What to work on
After finding the line with "You are a computer-use agent." in the data below, set down exactly each line through the one with "Instruction: Open the Help menu", inclusive, and stop there.

Records for the exercise
↓↓↓
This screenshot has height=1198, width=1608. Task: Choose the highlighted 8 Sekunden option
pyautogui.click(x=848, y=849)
↑↑↑
↓↓↓
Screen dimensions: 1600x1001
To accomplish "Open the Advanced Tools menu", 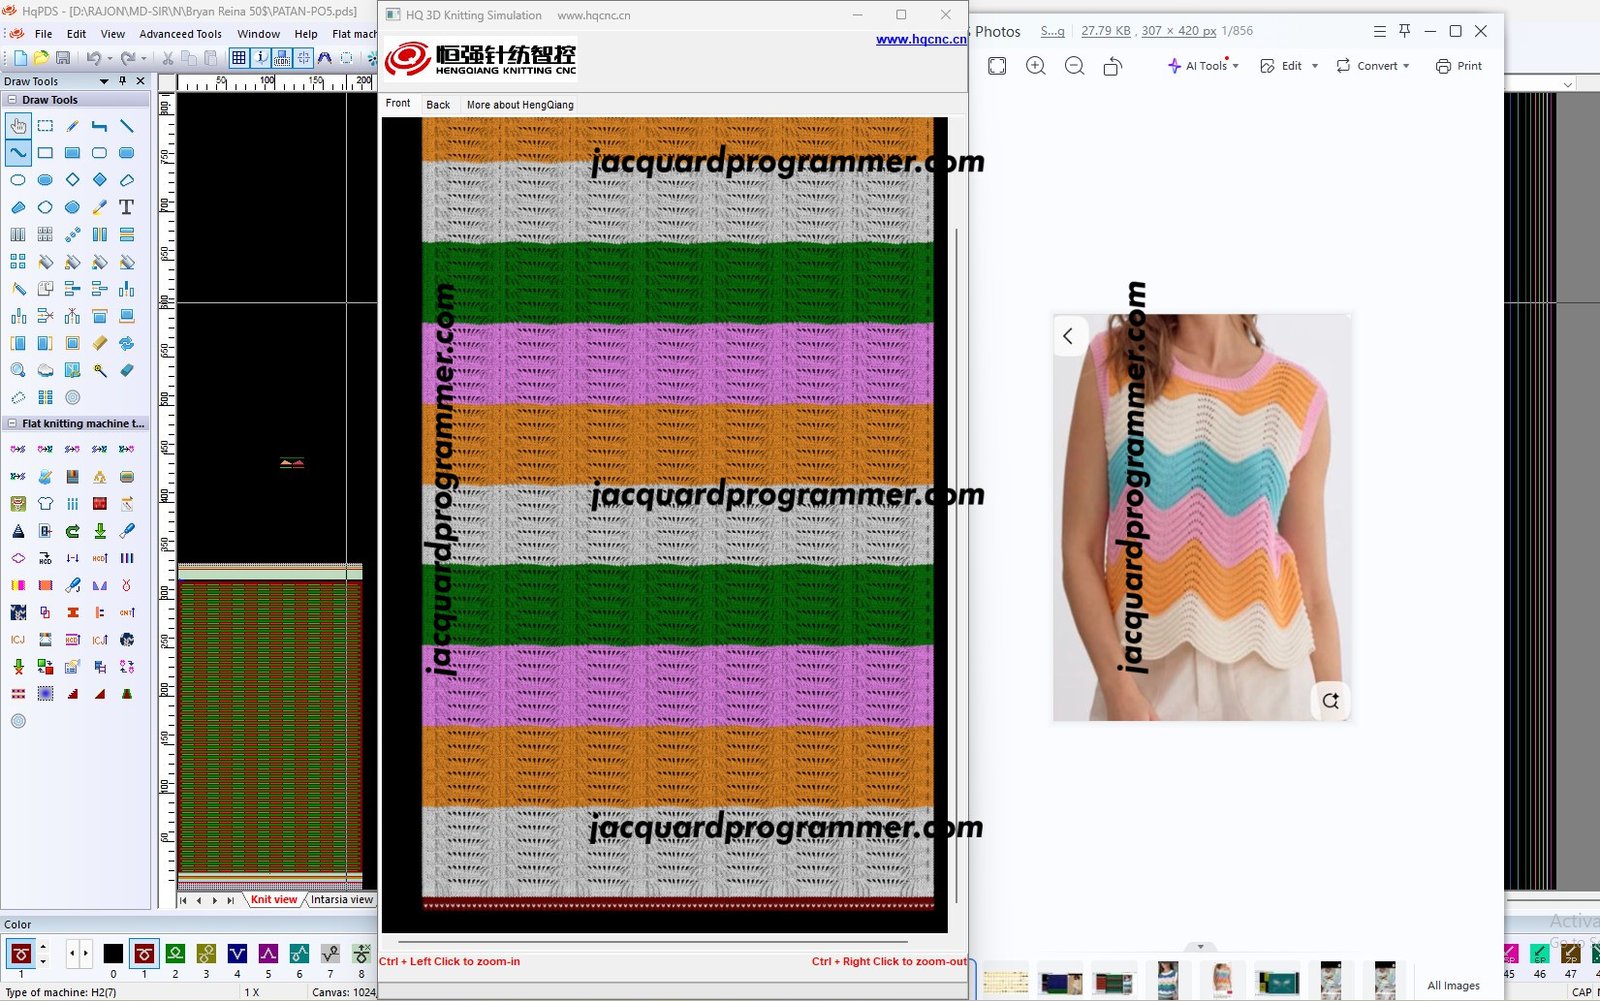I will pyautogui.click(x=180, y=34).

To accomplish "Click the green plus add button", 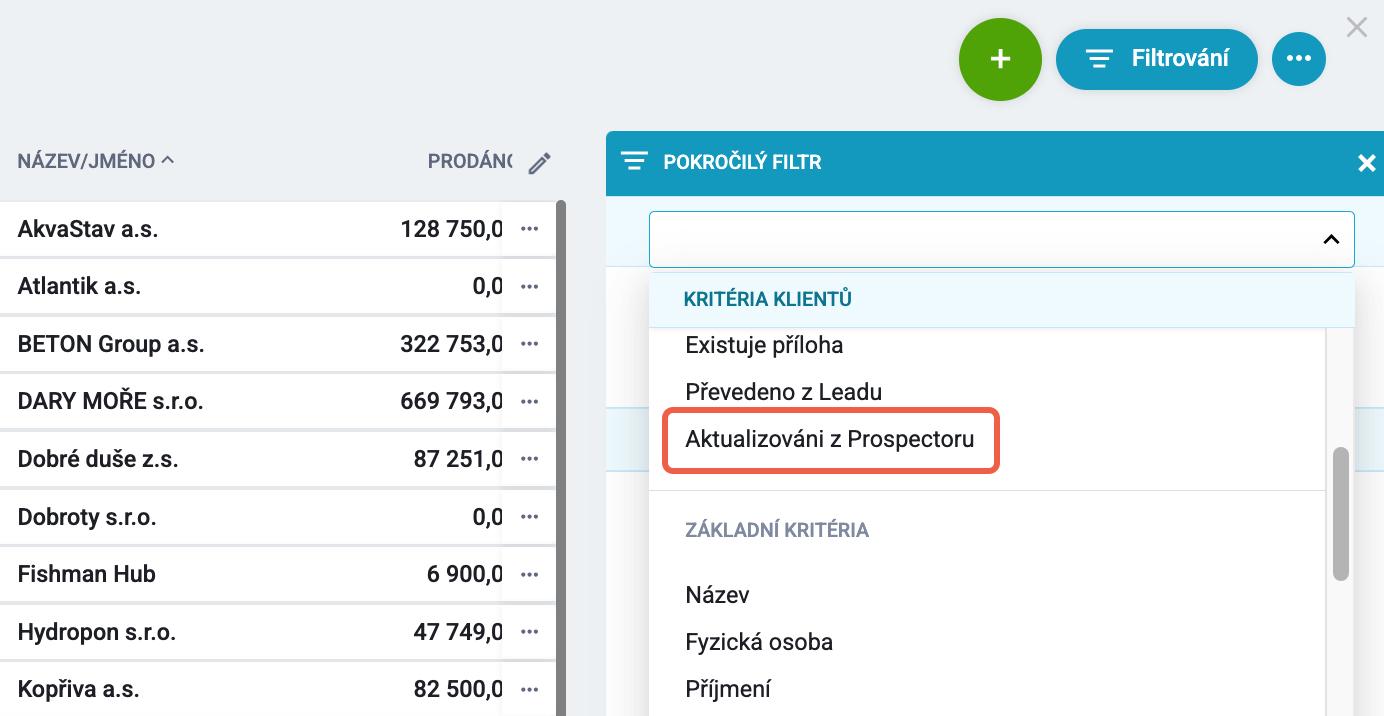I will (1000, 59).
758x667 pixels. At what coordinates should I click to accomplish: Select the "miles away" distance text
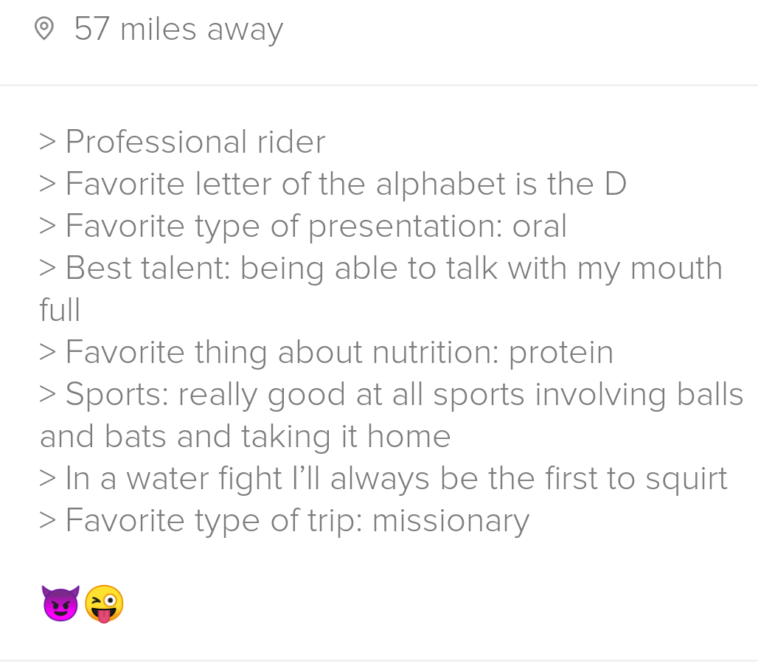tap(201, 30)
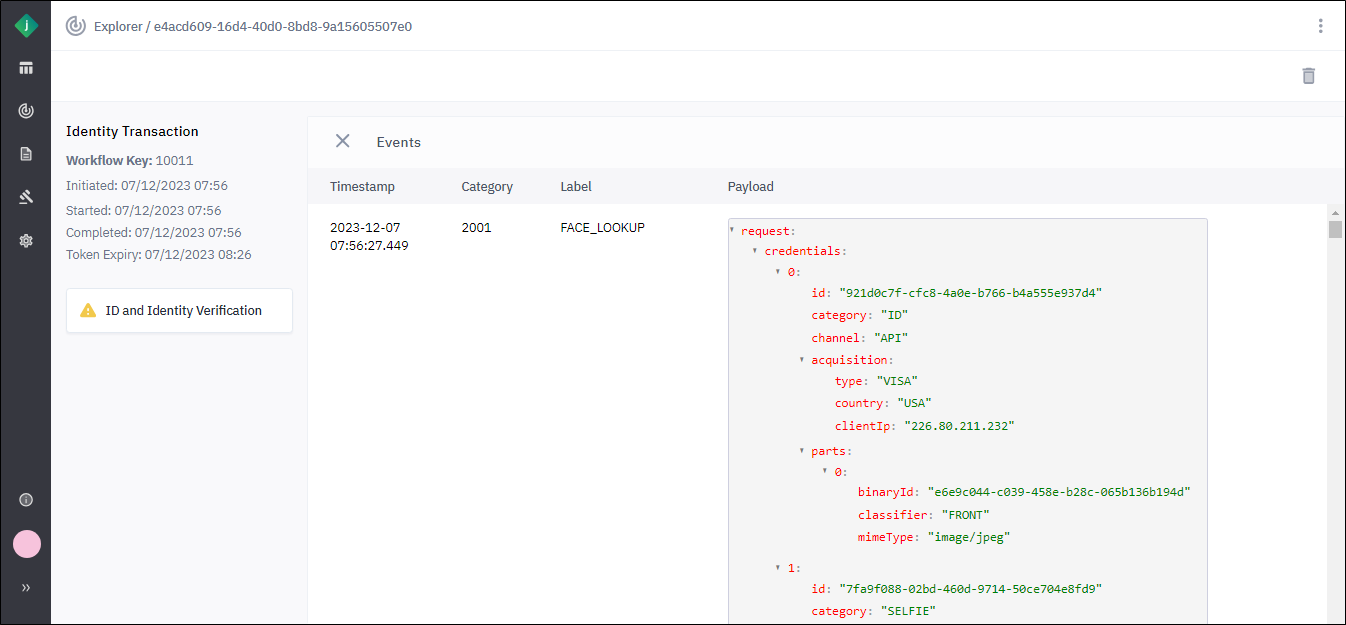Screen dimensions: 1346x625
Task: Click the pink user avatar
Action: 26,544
↑↑↑
↓↓↓
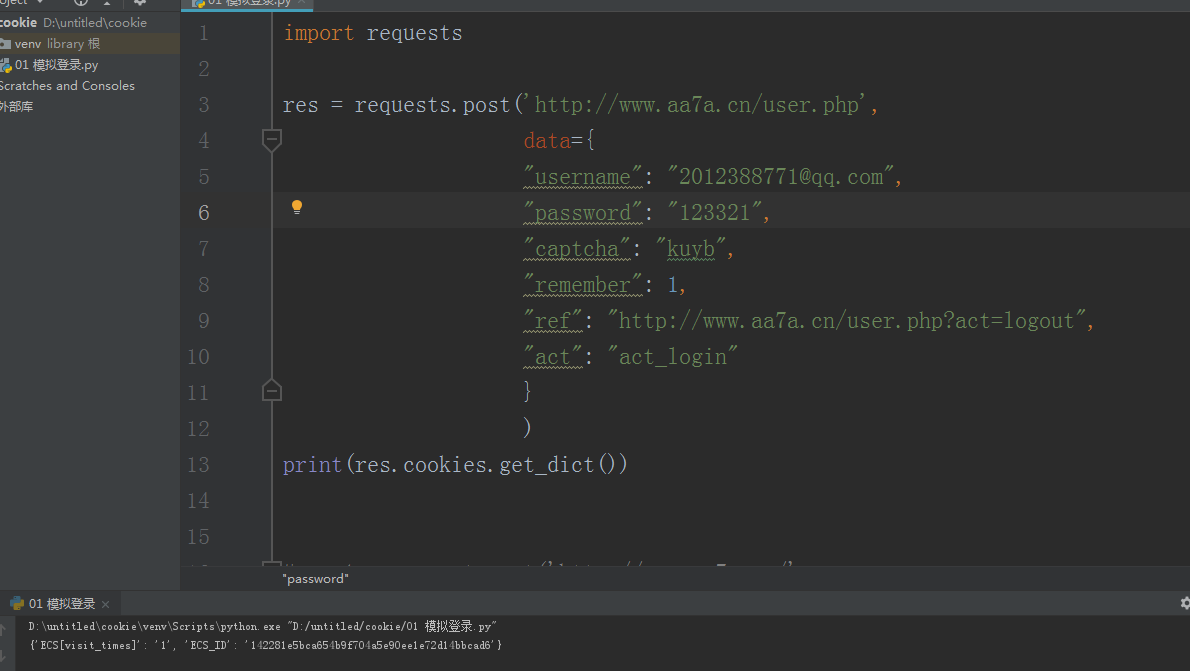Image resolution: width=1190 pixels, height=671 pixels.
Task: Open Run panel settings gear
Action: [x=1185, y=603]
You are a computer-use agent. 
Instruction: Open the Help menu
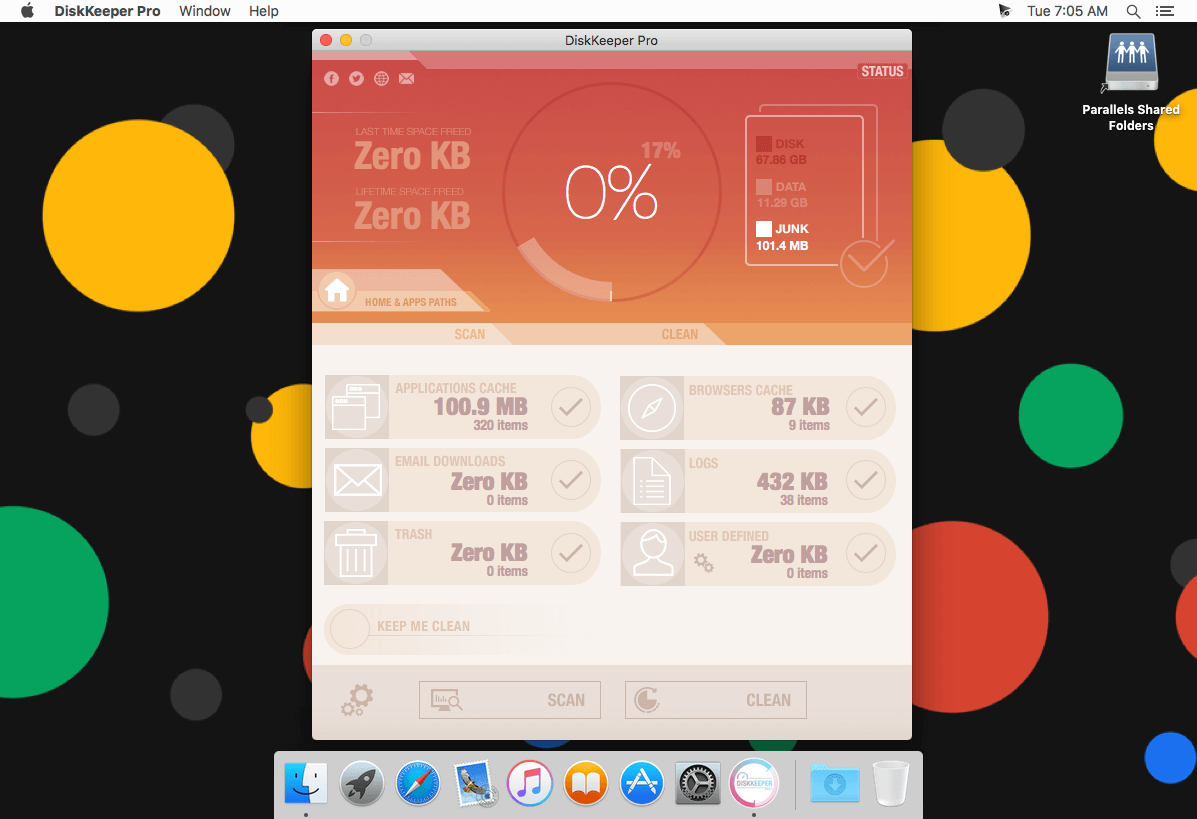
↑↑↑
Your response
You are a computer-use agent. 
Instruction: Open the Help menu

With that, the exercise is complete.